▸ Required tasks
A. Answer these three questions about the forum reply:
(i) What date appears in the header of the reply?
(ii) To how many people does the reply say each agent should report its findings?
(iii) Where does the reply say bot authors should prove their creations perform well before releasing them on the net?
B. Repeat a passage from the forum reply word for word: begin at the words that have "Tue, 25 Jun" and stop after "type of activty.".

Re: in-document directive to discourage indexing ?

Rob Turk (rturk@austin.ibm.com)
Tue, 25 Jun 1996 12:16:53 -0500


Kevin Hoogheem wrote:
>
> Well ya notice I didnt say it was a mandatory thing each robot
> should have to do, I was merly suggesting it for some robots
> might want to do or probly would come down to a robot that
> was just ment for this type of activty.

I said it would be a breach of netiquette for bot authors to have their
program notify ANYONE but the author or user of that bot of anything
they find. Perhaps it wouldn't be. I think that for this to be a
viable surrogate for a person to browse lots and lots of webspace, then
each agent should report its findings to one person. Not their
user/author/master and every e-mail message desitnation they can get
their grubby little mittens on.

> Oh well it was just a though.
> Also a serious breach of netiquette, comeon-- I would say it is more
> of a breach to write a crapy robot that bombs someons sites
> trying to collect data that was poorly written or writing an
> OS like windoze ;)-

Yes, that seems like an uncool thing to do, which is why if you read up
on bots and agents, everyone's saying that bot authors should control
their creations, not release them on the net until they have been proven
to perform well on a private network or machine. It's not just
netiquette, it seems like common sense.

> also like i said in a previous letter, It is up to the admin
> to have a site that works properly, If I am a customer a paying
> or nonpaying customer and visit IBM's website I want links that work
> not ones that were broken when moving although I should understand
> at 3am in the morn people dont and then think your service is always
> like this.

▸ Stored data
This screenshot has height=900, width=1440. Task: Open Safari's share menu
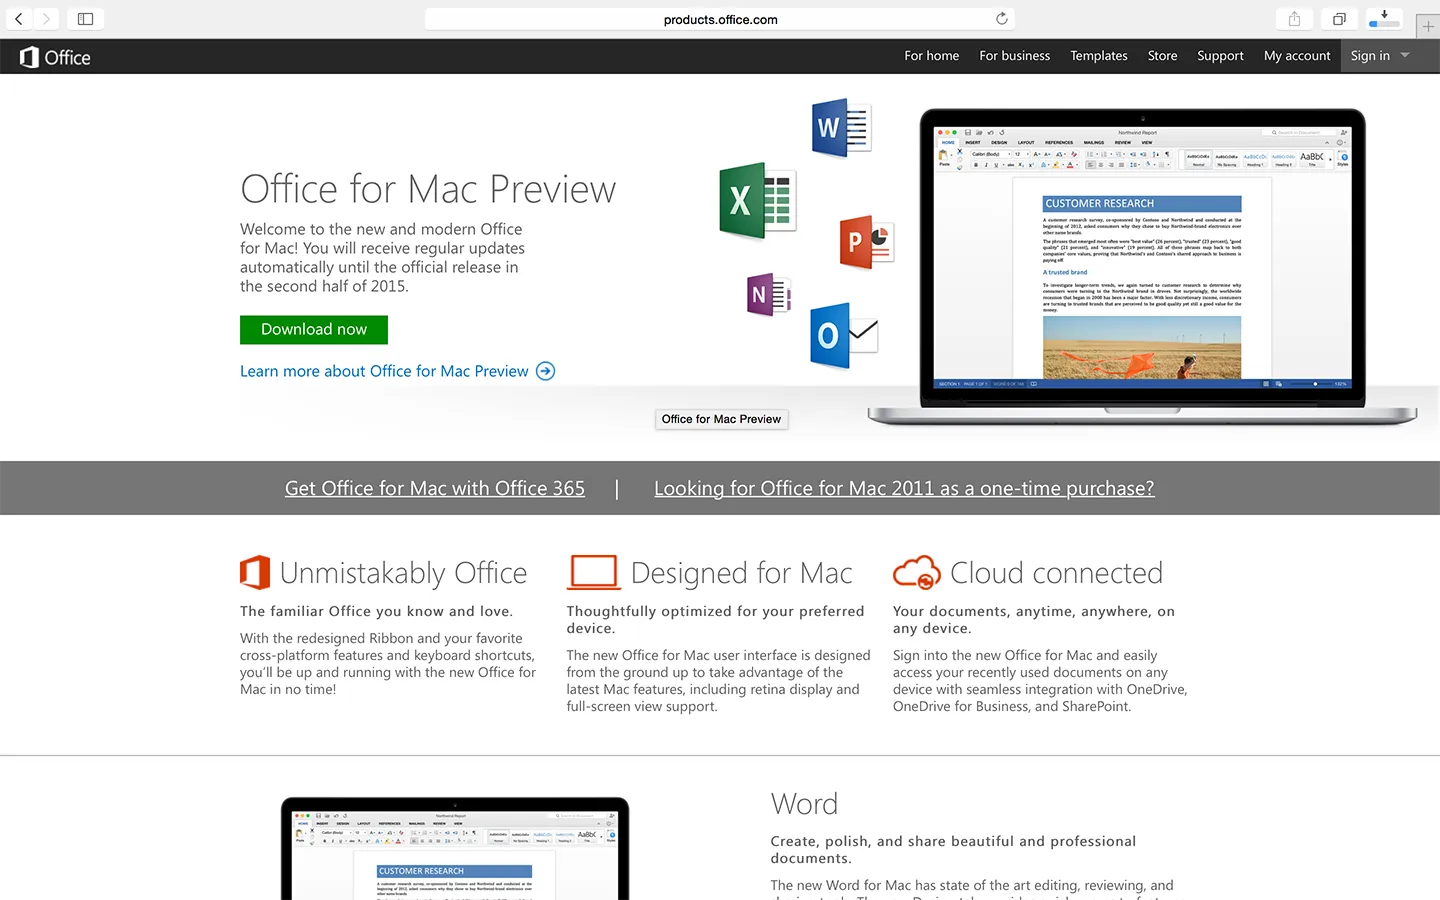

▸ Solutions below
A.
(i) Tue, 25 Jun 1996
(ii) One person
(iii) On a private network or machine

B.
Tue, 25 Jun 1996 12:16:53 -0500


Kevin Hoogheem wrote:
>
> Well ya notice I didnt say it was a mandatory thing each robot
> should have to do, I was merly suggesting it for some robots
> might want to do or probly would come down to a robot that
> was just ment for this type of activty.